WHAT THIS EXERCISE ASKS:
1 – Write out the stretch of the Swamp Root bottle thread from "I always have" through "nhpharm (Jan 22, 2021)", changing "neatest" to "finest".
2 – Continue the Swamp Root bottle thread from the point at which the text stops.

TEXT PASSAGE:
:::

# DR. Kilmers Swamp Root bottle



## Tyler0212 (Jan 22, 2021)

Hey, I recently dug up this old bottle. Wondering if there’s much value or if it is a sought after piece at all. Thanks.


----------



## Nickneff (Jan 22, 2021)

Tyler0212 said:


> Hey, I recently dug up this old bottle. Wondering if there’s much value or if it is a sought after piece at all. Thanks.View attachment 217553View attachment 217554View attachment 217555View attachment 217556


I always have like the dr. Kilmer's I think they're the neatest looking bottles also a really neat bottle is is a hoods they're cool too but as far as value the value on them is not very high


----------



## nhpharm (Jan 22, 2021)

:::

DATA LINES:
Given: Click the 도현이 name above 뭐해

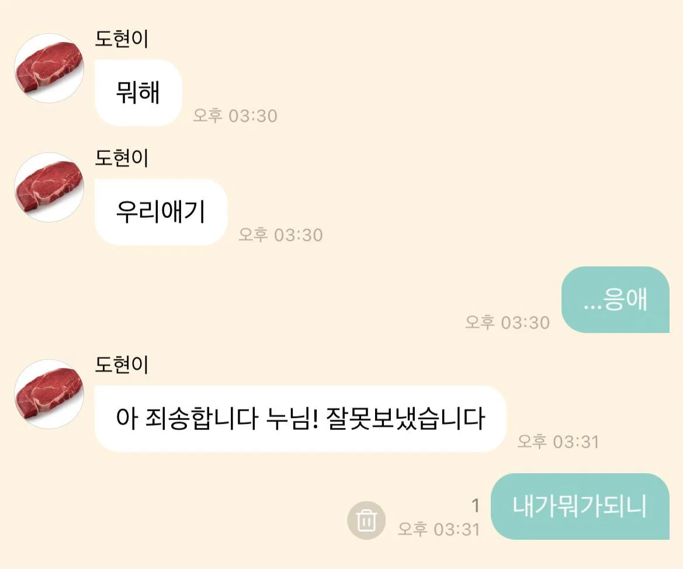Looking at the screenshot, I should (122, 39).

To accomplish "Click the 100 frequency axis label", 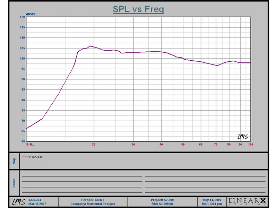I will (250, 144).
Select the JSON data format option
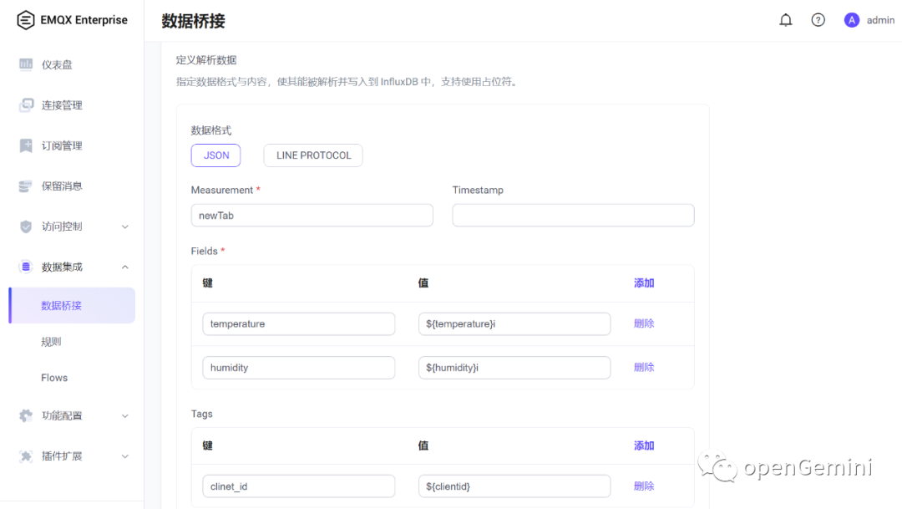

:::

RESULTS FOR THE EXERCISE:
1 –
I always have like the dr. Kilmer's I think they're the finest looking bottles also a really neat bottle is is a hoods they're cool too but as far as value the value on them is not very high


----------



## nhpharm (Jan 22, 2021)

2 –
We dig a lot of them in Texas.  Maybe worth $5 or so.  Watch for the heart or lung ones...


----------



## Fenndango (Jan 23, 2021)

Seaweed..is that the heart one? Seaweed Ocean Remedy or something?


----------



## ROBBYBOBBY64 (Jan 23, 2021)

Fenndango said:


> Seaweed..is that the heart one? Seaweed Ocean Remedy or something?


Yes it is.
ROBBYBOBBY64.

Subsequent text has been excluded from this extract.